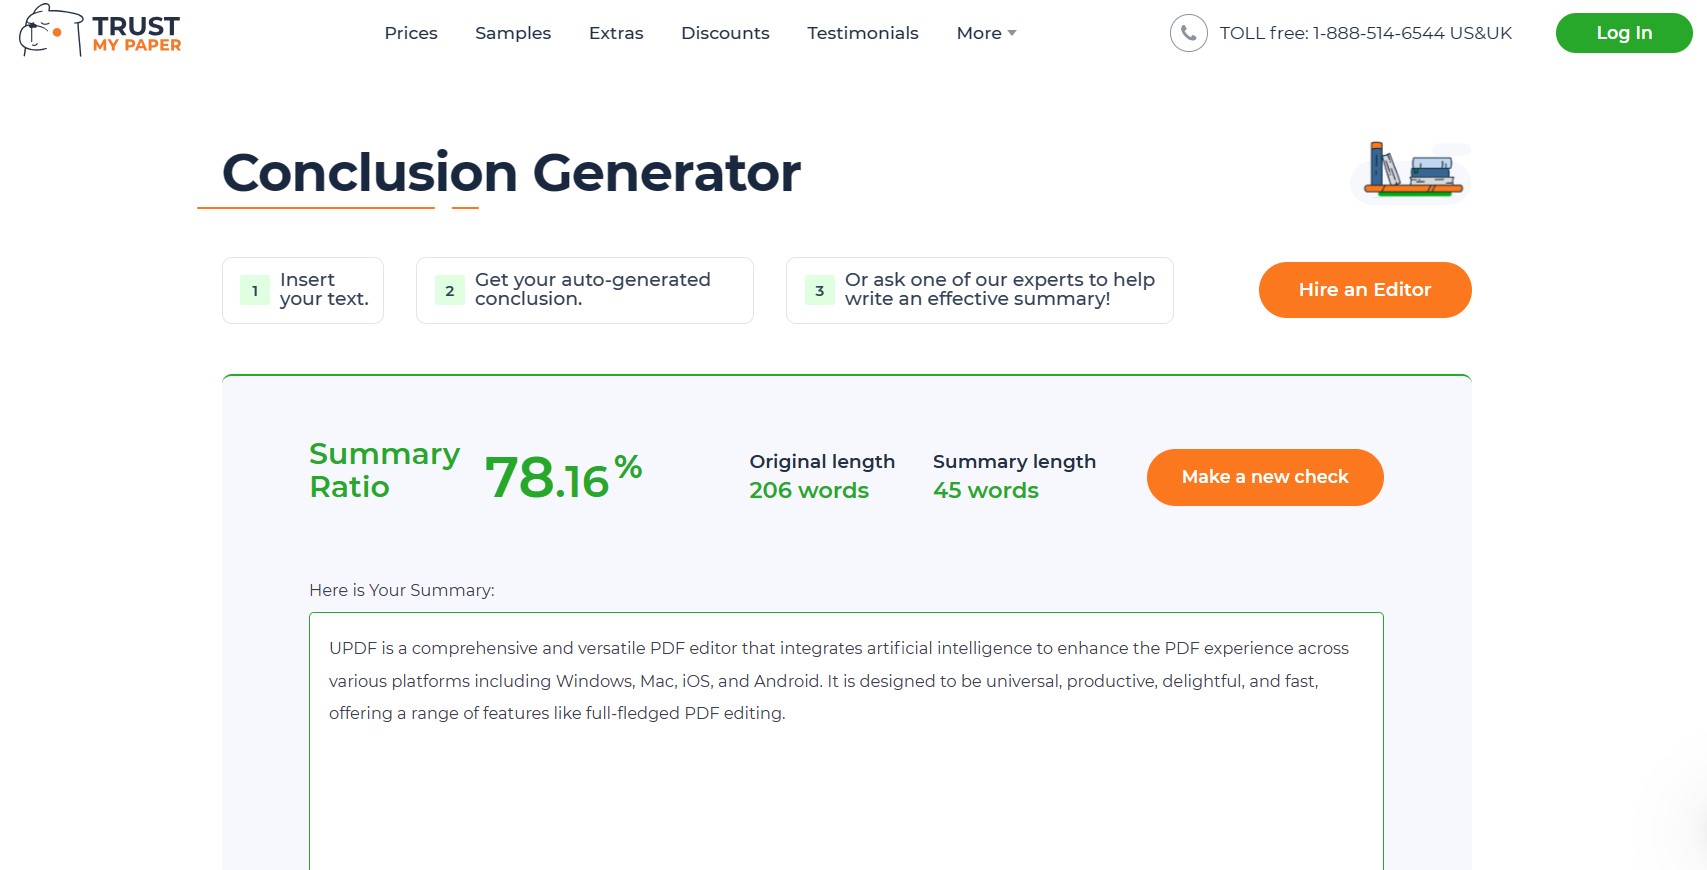Viewport: 1707px width, 870px height.
Task: Open the Samples page
Action: 513,33
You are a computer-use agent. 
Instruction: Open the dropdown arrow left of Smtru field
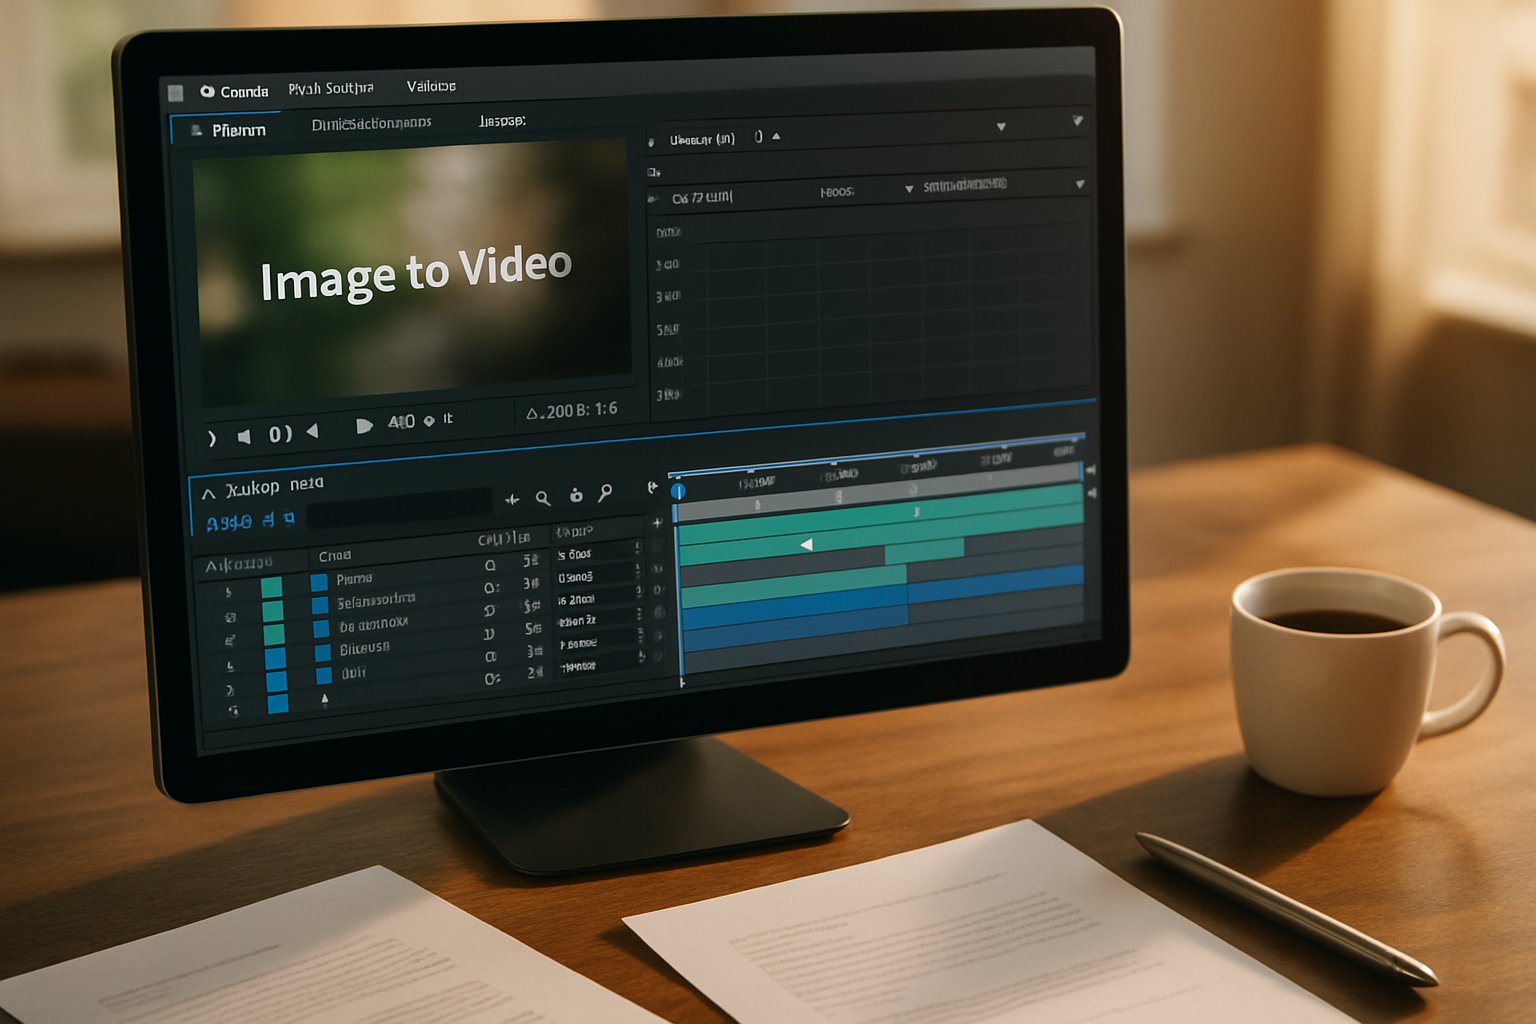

★ ★ ★ ★

Using the listing above, copy every line from the line containing "You are a computer-use agent." through the last one, both included, and no other lines. Pictures stay out.

**Answer to the exercise:**
You are a computer-use agent. 
Instruction: Open the dropdown arrow left of Smtru field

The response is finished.